Excerpt from a dataset:
START
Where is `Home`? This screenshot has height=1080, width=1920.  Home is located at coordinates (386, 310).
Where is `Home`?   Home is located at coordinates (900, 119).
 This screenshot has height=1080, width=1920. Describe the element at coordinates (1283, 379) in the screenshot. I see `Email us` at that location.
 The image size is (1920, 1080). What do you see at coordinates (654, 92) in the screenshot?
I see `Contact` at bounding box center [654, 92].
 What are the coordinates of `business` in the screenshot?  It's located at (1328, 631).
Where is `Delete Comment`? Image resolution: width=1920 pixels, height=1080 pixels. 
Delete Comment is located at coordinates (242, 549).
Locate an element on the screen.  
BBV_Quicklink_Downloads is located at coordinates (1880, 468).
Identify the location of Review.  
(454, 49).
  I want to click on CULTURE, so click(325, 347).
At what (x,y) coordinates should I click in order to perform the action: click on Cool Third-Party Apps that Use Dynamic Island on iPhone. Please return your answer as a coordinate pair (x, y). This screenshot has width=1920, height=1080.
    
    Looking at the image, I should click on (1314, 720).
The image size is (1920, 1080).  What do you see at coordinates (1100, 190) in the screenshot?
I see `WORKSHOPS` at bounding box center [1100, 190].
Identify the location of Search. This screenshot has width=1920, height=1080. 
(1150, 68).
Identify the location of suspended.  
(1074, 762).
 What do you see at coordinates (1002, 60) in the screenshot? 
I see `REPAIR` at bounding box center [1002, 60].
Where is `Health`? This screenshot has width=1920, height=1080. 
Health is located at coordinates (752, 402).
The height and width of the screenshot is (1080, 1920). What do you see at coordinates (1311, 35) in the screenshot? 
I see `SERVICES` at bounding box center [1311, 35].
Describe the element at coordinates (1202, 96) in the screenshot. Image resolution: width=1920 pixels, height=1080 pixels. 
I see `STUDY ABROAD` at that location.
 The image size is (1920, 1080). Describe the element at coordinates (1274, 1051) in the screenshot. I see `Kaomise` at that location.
END
Rewrite the part that opens with the line containing "At what (x,y)" and closes with the line containing "Looking at the", swapping "Dynamic Island" for "Lock Screen" and keeping everything else the same.

At what (x,y) coordinates should I click in order to perform the action: click on Cool Third-Party Apps that Use Lock Screen on iPhone. Please return your answer as a coordinate pair (x, y). This screenshot has width=1920, height=1080.
    
    Looking at the image, I should click on (1314, 720).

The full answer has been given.